TASK DETAILS
Copy the whole listing below line for line, without any changes. Leave the pictures out of your copy.

Pointing records for pages and screenshots:
===============

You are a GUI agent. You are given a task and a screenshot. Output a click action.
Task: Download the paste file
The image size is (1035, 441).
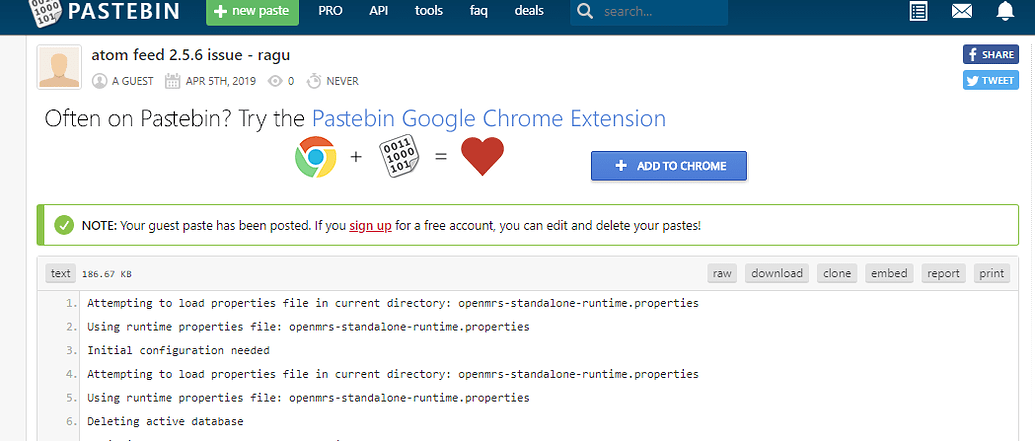coord(776,273)
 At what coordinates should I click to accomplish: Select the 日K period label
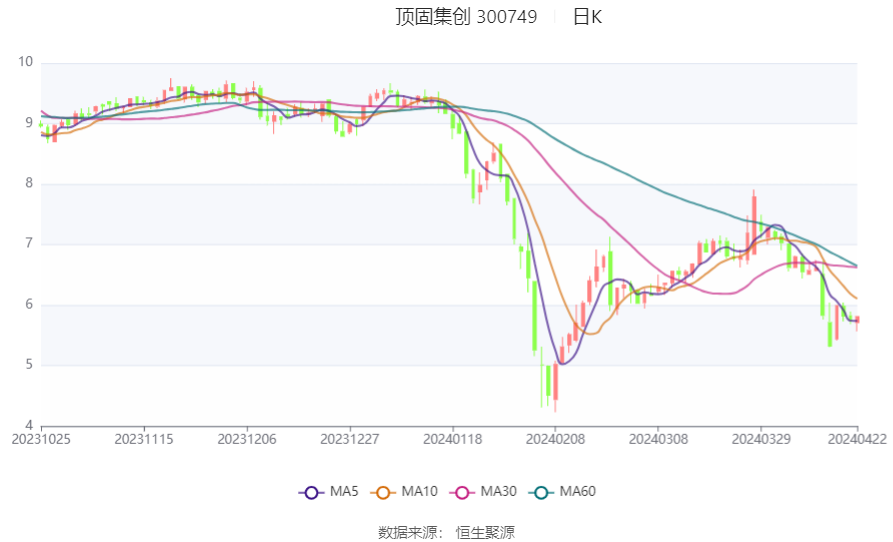click(x=587, y=17)
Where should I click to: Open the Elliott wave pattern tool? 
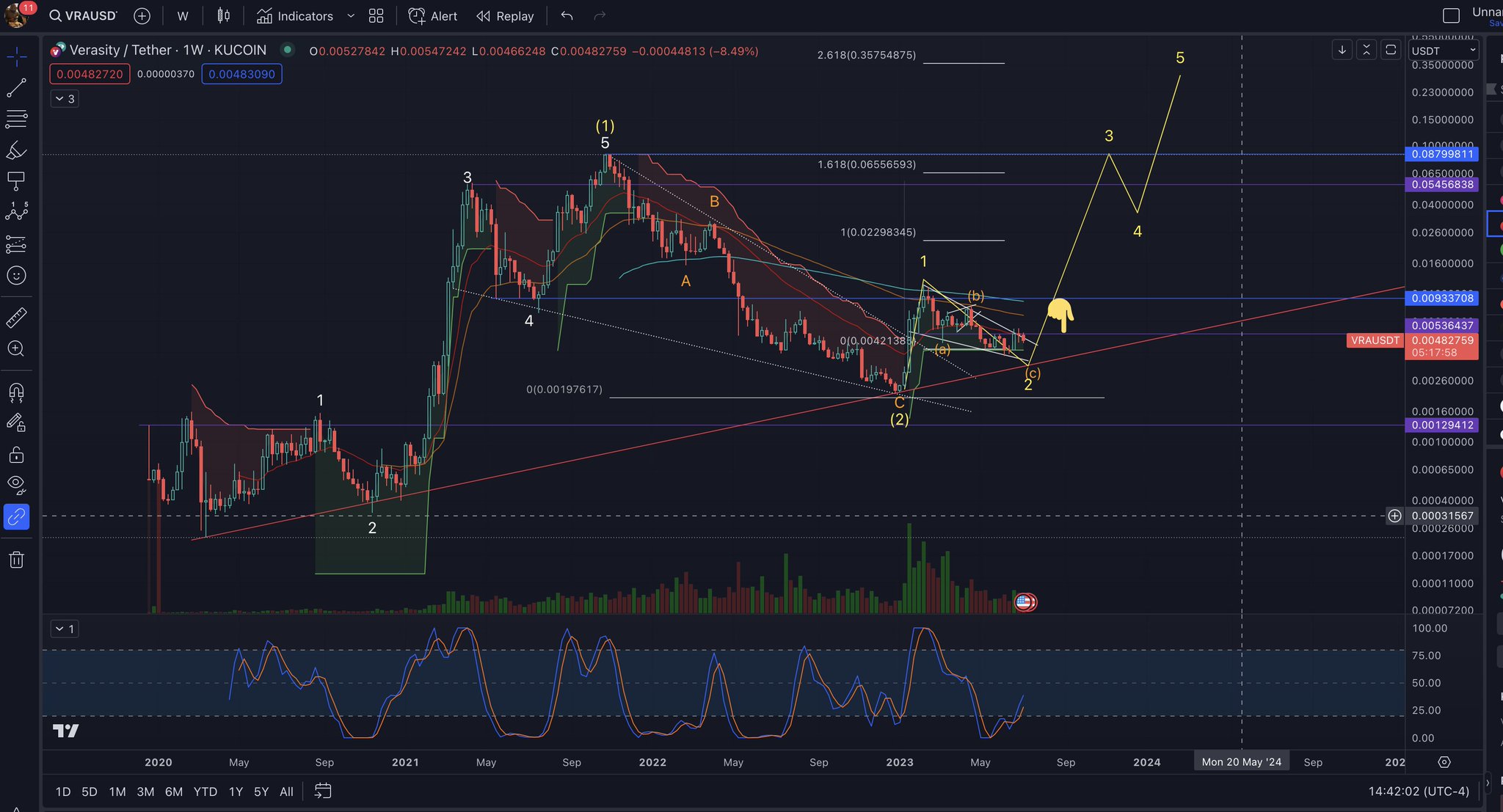pos(16,211)
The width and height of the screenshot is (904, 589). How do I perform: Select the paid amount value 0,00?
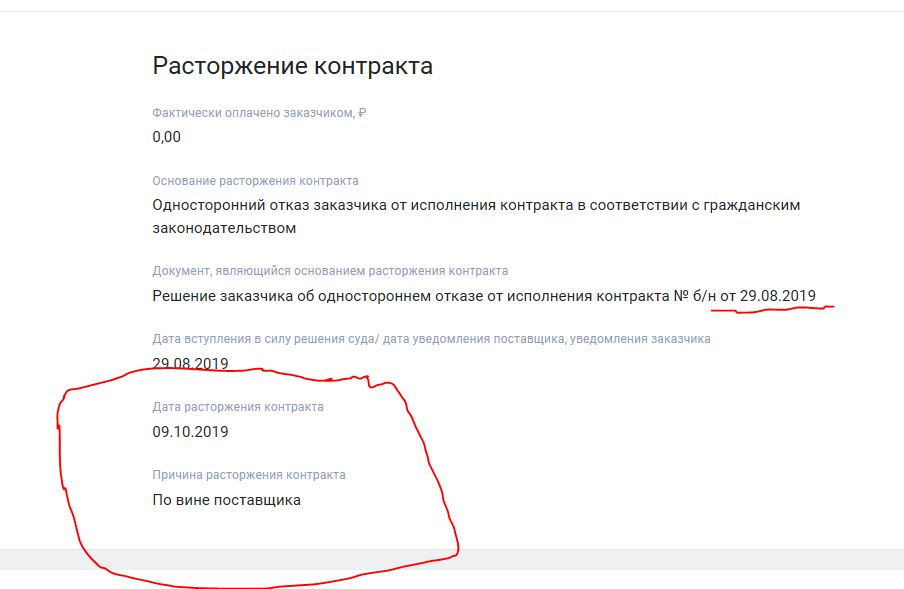(x=166, y=137)
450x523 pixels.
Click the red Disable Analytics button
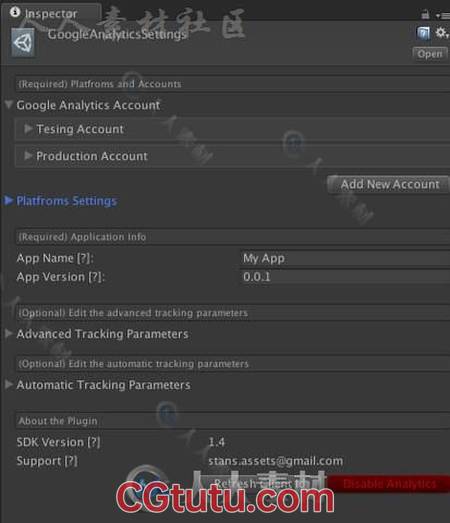pos(389,484)
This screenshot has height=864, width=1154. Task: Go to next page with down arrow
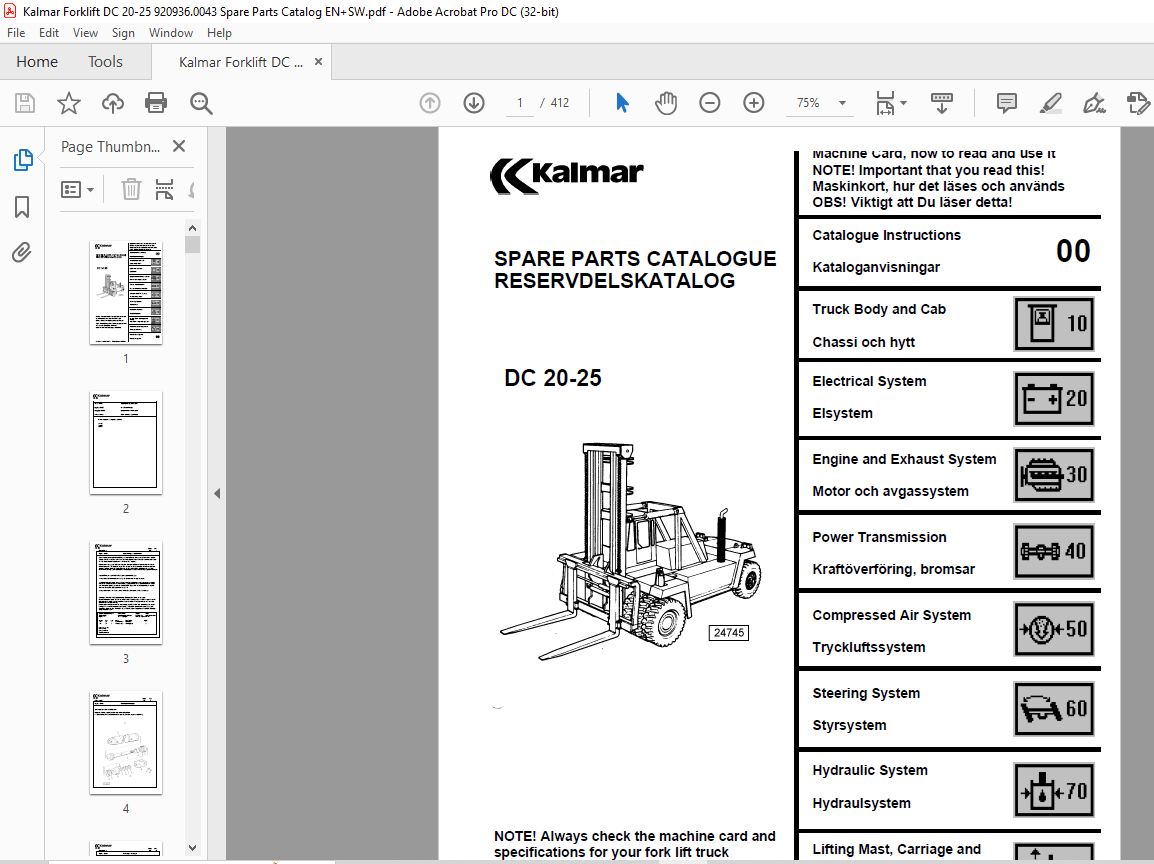click(x=473, y=102)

===============

TASK OUTPUT
You are a GUI agent. You are given a task and a screenshot. Output a click action.
Task: Download the paste file
The image size is (1035, 441).
coord(776,273)
 At what coordinates should I click to accomplish: Select the 日K period label
click(x=587, y=17)
Where should I click to: Open the Elliott wave pattern tool? 
pos(16,211)
The width and height of the screenshot is (904, 589). How do I perform: Select the paid amount value 0,00?
(x=166, y=137)
450x523 pixels.
Click the red Disable Analytics button
pos(389,484)
This screenshot has height=864, width=1154. Task: Go to next page with down arrow
click(x=473, y=102)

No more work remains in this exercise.